Supplied records
---
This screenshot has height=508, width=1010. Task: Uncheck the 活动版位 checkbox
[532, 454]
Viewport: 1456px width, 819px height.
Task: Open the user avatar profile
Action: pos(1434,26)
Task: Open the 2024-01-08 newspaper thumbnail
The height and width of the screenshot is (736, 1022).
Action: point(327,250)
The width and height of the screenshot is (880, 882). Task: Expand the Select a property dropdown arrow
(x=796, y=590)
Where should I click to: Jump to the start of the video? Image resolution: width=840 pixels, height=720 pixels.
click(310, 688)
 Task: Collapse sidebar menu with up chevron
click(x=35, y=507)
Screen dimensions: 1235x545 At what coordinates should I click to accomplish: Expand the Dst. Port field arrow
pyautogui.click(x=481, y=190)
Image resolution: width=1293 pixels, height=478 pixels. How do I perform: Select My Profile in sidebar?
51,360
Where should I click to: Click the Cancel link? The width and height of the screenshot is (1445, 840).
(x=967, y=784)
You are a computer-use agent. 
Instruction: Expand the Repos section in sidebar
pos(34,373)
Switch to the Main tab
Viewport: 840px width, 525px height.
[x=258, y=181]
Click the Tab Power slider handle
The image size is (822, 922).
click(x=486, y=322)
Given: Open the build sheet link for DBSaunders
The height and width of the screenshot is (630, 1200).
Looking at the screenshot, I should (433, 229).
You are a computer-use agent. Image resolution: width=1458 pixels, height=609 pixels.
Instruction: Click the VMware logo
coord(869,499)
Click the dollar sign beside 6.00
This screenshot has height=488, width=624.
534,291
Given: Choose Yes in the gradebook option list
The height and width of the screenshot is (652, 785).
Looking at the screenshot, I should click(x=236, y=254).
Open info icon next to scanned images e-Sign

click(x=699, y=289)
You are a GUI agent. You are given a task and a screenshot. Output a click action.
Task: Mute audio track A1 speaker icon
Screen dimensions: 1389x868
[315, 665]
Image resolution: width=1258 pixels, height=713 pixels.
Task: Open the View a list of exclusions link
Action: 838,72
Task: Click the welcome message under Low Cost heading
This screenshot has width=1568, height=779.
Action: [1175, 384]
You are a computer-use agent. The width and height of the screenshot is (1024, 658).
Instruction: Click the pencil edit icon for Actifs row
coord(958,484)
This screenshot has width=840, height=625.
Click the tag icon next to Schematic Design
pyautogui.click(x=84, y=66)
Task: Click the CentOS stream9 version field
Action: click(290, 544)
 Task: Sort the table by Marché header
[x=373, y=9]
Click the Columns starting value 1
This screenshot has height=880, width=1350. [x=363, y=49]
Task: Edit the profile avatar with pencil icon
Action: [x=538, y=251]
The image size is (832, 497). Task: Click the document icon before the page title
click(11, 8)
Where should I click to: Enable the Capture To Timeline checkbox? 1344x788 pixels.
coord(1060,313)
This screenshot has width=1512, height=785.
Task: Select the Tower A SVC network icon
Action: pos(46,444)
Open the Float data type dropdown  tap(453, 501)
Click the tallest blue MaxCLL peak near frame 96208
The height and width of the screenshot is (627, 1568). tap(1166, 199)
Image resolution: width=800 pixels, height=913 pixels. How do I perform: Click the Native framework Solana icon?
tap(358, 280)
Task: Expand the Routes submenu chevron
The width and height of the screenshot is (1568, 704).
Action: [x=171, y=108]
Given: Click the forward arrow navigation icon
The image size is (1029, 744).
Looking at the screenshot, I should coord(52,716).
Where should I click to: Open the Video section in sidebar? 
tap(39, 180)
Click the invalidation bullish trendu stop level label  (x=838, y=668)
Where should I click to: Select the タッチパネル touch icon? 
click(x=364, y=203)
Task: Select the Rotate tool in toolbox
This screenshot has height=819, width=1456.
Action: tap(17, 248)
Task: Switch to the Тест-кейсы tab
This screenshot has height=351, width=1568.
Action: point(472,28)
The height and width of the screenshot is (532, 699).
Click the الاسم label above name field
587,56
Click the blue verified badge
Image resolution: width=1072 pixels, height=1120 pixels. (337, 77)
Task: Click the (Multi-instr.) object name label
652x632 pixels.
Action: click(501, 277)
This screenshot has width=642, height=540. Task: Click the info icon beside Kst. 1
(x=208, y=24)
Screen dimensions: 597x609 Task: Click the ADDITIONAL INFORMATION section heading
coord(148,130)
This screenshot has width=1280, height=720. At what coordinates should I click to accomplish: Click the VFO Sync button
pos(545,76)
---
Put every line of the rows above into a JSON list of strings, one string per line, leaving out any blank lines.

Solution below
[
  "This screenshot has height=508, width=1010. Task: Uncheck the 活动版位 checkbox",
  "[532, 454]",
  "Viewport: 1456px width, 819px height.",
  "Task: Open the user avatar profile",
  "Action: pos(1434,26)",
  "Task: Open the 2024-01-08 newspaper thumbnail",
  "The height and width of the screenshot is (736, 1022).",
  "Action: point(327,250)",
  "The width and height of the screenshot is (880, 882). Task: Expand the Select a property dropdown arrow",
  "(x=796, y=590)",
  "Where should I click to: Jump to the start of the video? Image resolution: width=840 pixels, height=720 pixels.",
  "click(310, 688)",
  " Task: Collapse sidebar menu with up chevron",
  "click(x=35, y=507)",
  "Screen dimensions: 1235x545 At what coordinates should I click to accomplish: Expand the Dst. Port field arrow",
  "pyautogui.click(x=481, y=190)",
  "Image resolution: width=1293 pixels, height=478 pixels. How do I perform: Select My Profile in sidebar?",
  "51,360",
  "Where should I click to: Click the Cancel link? The width and height of the screenshot is (1445, 840).",
  "(x=967, y=784)",
  "You are a computer-use agent. ",
  "Instruction: Expand the Repos section in sidebar",
  "pos(34,373)",
  "Switch to the Main tab",
  "Viewport: 840px width, 525px height.",
  "[x=258, y=181]",
  "Click the Tab Power slider handle",
  "The image size is (822, 922).",
  "click(x=486, y=322)",
  "Given: Open the build sheet link for DBSaunders",
  "The height and width of the screenshot is (630, 1200).",
  "Looking at the screenshot, I should (433, 229).",
  "You are a computer-use agent. Image resolution: width=1458 pixels, height=609 pixels.",
  "Instruction: Click the VMware logo",
  "coord(869,499)",
  "Click the dollar sign beside 6.00",
  "This screenshot has height=488, width=624.",
  "534,291",
  "Given: Choose Yes in the gradebook option list",
  "The height and width of the screenshot is (652, 785).",
  "Looking at the screenshot, I should click(x=236, y=254).",
  "Open info icon next to scanned images e-Sign",
  "click(x=699, y=289)",
  "You are a GUI agent. You are given a task and a screenshot. Output a click action.",
  "Task: Mute audio track A1 speaker icon",
  "Screen dimensions: 1389x868",
  "[315, 665]",
  "Image resolution: width=1258 pixels, height=713 pixels.",
  "Task: Open the View a list of exclusions link",
  "Action: 838,72",
  "Task: Click the welcome message under Low Cost heading",
  "This screenshot has width=1568, height=779.",
  "Action: [1175, 384]",
  "You are a computer-use agent. The width and height of the screenshot is (1024, 658).",
  "Instruction: Click the pencil edit icon for Actifs row",
  "coord(958,484)",
  "This screenshot has width=840, height=625.",
  "Click the tag icon next to Schematic Design",
  "pyautogui.click(x=84, y=66)",
  "Task: Click the CentOS stream9 version field",
  "Action: click(290, 544)",
  " Task: Sort the table by Marché header",
  "[x=373, y=9]",
  "Click the Columns starting value 1",
  "This screenshot has height=880, width=1350. [x=363, y=49]",
  "Task: Edit the profile avatar with pencil icon",
  "Action: [x=538, y=251]",
  "The image size is (832, 497). Task: Click the document icon before the page title",
  "click(11, 8)",
  "Where should I click to: Enable the Capture To Timeline checkbox? 1344x788 pixels.",
  "coord(1060,313)",
  "This screenshot has width=1512, height=785.",
  "Task: Select the Tower A SVC network icon",
  "Action: pos(46,444)",
  "Open the Float data type dropdown  tap(453, 501)",
  "Click the tallest blue MaxCLL peak near frame 96208",
  "The height and width of the screenshot is (627, 1568). tap(1166, 199)",
  "Image resolution: width=800 pixels, height=913 pixels. How do I perform: Click the Native framework Solana icon?",
  "tap(358, 280)",
  "Task: Expand the Routes submenu chevron",
  "The width and height of the screenshot is (1568, 704).",
  "Action: [x=171, y=108]",
  "Given: Click the forward arrow navigation icon",
  "The image size is (1029, 744).",
  "Looking at the screenshot, I should coord(52,716).",
  "Where should I click to: Open the Video section in sidebar? ",
  "tap(39, 180)",
  "Click the invalidation bullish trendu stop level label  (x=838, y=668)",
  "Where should I click to: Select the タッチパネル touch icon? ",
  "click(x=364, y=203)",
  "Task: Select the Rotate tool in toolbox",
  "This screenshot has height=819, width=1456.",
  "Action: tap(17, 248)",
  "Task: Switch to the Тест-кейсы tab",
  "This screenshot has height=351, width=1568.",
  "Action: point(472,28)",
  "The height and width of the screenshot is (532, 699).",
  "Click the الاسم label above name field",
  "587,56",
  "Click the blue verified badge",
  "Image resolution: width=1072 pixels, height=1120 pixels. (337, 77)",
  "Task: Click the (Multi-instr.) object name label",
  "652x632 pixels.",
  "Action: click(501, 277)",
  "This screenshot has width=642, height=540. Task: Click the info icon beside Kst. 1",
  "(x=208, y=24)",
  "Screen dimensions: 597x609 Task: Click the ADDITIONAL INFORMATION section heading",
  "coord(148,130)",
  "This screenshot has width=1280, height=720. At what coordinates should I click to accomplish: Click the VFO Sync button",
  "pos(545,76)"
]